New Study Claims That Eliminating Speed Bumps Could Help Cut Pollution


Let's hope the EPA thinks so too.

Cutting back on carbon dioxide and other pollutants is something we should all get behind; it just sucks when it means taking away the types of cars we love the most. However the UK's National Institute for Health and Care Excellence (NICE for short) seems to have just made a recommendation that helps cut pollution and this time, it's something we can get behind. Auto Express reports on the latest heroic effort to clean the air we breathe and it's starting with the most polluting facets of our modern society: the city.

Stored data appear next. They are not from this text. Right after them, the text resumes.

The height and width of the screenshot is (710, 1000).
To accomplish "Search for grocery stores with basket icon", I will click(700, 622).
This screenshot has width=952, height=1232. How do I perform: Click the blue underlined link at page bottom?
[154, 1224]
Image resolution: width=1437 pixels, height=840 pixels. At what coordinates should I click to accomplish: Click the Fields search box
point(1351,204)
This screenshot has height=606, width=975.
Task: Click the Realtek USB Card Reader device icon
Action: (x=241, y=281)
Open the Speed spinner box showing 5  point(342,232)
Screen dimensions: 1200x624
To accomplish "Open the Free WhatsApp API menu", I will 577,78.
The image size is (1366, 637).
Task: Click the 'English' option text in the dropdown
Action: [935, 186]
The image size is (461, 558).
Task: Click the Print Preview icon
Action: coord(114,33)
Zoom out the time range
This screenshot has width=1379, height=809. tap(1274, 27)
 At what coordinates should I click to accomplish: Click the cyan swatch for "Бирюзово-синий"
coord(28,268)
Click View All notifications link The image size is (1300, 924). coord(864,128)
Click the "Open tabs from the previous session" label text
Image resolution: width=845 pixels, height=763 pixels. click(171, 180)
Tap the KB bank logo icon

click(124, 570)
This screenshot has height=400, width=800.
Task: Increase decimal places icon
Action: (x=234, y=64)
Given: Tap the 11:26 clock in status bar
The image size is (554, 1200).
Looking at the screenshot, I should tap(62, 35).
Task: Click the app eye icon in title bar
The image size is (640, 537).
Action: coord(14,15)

Many cities in the US are built around the car, but that isn't the case in the UK since much of the country's economic growth happened prior to the adoption of the car. Congestion is just as bad in America's auto centric cities, but it's also a problem in small dense cities where a small amount of pollution can impact more people in a smaller area. To mitigate the issue, NICE has published a study with a number of suggestions for cities to take in order to cut down on lung-damaging pollution. The one we like most is the elimination of speed bumps. Effective as they may be at slowing cars down, especially those of the low and fast variety, only results in more pollutants being emitted into the atmosphere since the car has to accelerate to speed again.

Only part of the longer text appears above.